INPUT FOR THIS TASK ->
=====

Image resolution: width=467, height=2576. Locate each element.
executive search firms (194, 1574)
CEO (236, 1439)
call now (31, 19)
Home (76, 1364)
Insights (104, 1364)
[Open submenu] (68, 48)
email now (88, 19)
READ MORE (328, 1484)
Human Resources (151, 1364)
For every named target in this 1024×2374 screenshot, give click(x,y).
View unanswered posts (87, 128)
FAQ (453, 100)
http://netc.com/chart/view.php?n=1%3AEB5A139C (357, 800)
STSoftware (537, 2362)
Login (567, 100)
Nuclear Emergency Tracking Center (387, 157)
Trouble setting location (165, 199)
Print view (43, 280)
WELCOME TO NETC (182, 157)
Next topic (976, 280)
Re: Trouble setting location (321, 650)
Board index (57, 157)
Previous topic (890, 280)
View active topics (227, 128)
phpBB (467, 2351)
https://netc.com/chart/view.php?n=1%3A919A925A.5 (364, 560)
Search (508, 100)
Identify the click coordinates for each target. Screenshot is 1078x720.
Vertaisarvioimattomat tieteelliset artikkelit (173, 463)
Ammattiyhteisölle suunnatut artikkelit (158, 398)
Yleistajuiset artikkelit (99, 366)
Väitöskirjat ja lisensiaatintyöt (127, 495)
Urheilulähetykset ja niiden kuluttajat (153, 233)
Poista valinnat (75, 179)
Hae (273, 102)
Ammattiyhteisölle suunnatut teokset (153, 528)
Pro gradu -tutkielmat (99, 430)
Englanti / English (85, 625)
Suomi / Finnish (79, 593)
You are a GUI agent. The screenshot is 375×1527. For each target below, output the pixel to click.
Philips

=====

TASK DESCRIPTION ->
Rewrite all of the items above, replacing "location" with "position" wherever it occurs and leaving everything else unchanged.

TASK OUTPUT ->
Image resolution: width=467, height=2576. Locate each element.
executive search firms (194, 1574)
CEO (236, 1439)
call now (31, 19)
Home (76, 1364)
Insights (104, 1364)
[Open submenu] (68, 48)
email now (88, 19)
READ MORE (328, 1484)
Human Resources (151, 1364)
For every named target in this 1024×2374 screenshot, give click(x,y).
View unanswered posts (87, 128)
FAQ (453, 100)
http://netc.com/chart/view.php?n=1%3AEB5A139C (357, 800)
STSoftware (537, 2362)
Login (567, 100)
Nuclear Emergency Tracking Center (387, 157)
Trouble setting position (165, 199)
Print view (43, 280)
WELCOME TO NETC (182, 157)
Next topic (976, 280)
Re: Trouble setting position (321, 650)
Board index (57, 157)
Previous topic (890, 280)
View active topics (227, 128)
phpBB (467, 2351)
https://netc.com/chart/view.php?n=1%3A919A925A.5 (364, 560)
Search (508, 100)
Identify the click coordinates for each target. Screenshot is 1078x720.
Vertaisarvioimattomat tieteelliset artikkelit (173, 463)
Ammattiyhteisölle suunnatut artikkelit (158, 398)
Yleistajuiset artikkelit (99, 366)
Väitöskirjat ja lisensiaatintyöt (127, 495)
Urheilulähetykset ja niiden kuluttajat (153, 233)
Poista valinnat (75, 179)
Hae (273, 102)
Ammattiyhteisölle suunnatut teokset (153, 528)
Pro gradu -tutkielmat (99, 430)
Englanti / English (85, 625)
Suomi / Finnish (79, 593)
You are a GUI agent. The screenshot is 375×1527. For each target below, output the pixel to click.
Philips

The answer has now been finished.